**Extracted information:**
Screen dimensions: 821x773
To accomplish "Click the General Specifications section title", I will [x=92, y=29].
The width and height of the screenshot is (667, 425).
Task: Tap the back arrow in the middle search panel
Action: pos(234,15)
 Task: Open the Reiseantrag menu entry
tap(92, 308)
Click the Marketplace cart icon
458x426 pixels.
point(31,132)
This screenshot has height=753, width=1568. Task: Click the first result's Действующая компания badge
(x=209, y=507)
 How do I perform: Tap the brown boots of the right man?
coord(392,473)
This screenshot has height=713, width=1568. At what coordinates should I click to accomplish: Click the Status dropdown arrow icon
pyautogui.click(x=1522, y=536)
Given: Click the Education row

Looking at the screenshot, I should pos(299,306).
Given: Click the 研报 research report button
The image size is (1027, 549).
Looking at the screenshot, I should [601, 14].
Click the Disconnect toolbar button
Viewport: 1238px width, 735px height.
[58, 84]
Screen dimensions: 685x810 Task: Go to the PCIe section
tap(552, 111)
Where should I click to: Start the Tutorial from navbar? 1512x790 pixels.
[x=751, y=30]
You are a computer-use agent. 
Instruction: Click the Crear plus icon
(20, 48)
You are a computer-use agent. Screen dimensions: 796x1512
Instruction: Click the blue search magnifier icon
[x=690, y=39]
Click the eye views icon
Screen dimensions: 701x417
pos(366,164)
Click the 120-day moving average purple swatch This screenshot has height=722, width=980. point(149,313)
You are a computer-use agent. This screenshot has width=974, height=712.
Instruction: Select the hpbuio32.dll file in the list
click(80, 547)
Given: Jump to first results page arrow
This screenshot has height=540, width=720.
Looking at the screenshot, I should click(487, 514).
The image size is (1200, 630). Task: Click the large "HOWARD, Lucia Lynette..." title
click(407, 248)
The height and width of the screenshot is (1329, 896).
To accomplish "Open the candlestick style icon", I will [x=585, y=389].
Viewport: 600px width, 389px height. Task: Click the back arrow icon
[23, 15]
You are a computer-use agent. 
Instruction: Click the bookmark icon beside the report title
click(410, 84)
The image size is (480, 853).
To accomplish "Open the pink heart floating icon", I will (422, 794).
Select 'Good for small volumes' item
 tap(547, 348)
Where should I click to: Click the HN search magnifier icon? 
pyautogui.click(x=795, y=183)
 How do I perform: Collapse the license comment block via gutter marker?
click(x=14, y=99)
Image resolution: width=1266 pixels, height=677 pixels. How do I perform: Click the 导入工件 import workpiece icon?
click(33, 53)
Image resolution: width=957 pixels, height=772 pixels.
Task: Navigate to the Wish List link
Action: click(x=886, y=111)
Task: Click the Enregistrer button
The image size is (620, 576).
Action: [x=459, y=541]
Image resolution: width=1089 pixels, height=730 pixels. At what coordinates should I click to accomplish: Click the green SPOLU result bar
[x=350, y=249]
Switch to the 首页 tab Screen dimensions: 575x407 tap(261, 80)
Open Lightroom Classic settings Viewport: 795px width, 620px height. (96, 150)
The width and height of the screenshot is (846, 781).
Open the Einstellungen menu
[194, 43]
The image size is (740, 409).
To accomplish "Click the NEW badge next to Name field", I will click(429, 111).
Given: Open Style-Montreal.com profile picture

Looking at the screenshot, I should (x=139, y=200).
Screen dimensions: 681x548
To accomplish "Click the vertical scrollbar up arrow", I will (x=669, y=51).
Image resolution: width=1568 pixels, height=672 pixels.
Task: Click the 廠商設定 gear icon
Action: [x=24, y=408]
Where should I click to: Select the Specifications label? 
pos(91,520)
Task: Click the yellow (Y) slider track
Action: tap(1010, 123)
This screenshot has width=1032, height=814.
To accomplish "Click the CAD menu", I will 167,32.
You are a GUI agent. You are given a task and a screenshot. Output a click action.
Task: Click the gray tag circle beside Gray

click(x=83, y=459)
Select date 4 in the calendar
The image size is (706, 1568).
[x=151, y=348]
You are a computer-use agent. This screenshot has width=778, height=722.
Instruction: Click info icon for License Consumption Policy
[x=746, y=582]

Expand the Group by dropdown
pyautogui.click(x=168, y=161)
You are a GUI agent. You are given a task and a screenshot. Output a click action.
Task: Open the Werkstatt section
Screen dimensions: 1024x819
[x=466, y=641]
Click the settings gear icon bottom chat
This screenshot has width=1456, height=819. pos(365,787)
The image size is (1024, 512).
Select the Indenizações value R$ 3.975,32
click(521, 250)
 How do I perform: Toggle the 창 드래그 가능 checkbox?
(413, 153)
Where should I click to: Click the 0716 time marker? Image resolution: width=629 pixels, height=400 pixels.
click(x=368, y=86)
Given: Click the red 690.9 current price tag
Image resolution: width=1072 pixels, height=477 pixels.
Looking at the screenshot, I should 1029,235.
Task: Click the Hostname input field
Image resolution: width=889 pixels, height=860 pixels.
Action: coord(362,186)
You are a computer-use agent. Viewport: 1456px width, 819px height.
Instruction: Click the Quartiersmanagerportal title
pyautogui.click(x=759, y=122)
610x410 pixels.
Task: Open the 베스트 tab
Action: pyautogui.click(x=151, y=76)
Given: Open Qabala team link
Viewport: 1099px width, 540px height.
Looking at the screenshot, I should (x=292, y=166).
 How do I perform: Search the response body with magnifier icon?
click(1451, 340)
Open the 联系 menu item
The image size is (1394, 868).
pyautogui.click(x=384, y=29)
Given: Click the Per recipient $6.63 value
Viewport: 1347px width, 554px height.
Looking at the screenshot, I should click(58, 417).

**Problem details:**
The required output is a copy of each line in the records where the string "field" occurs.

**Response for this exercise:**
To accomplish "Click the NEW badge next to Name field", I will click(429, 111).
Task: Click the Hostname input field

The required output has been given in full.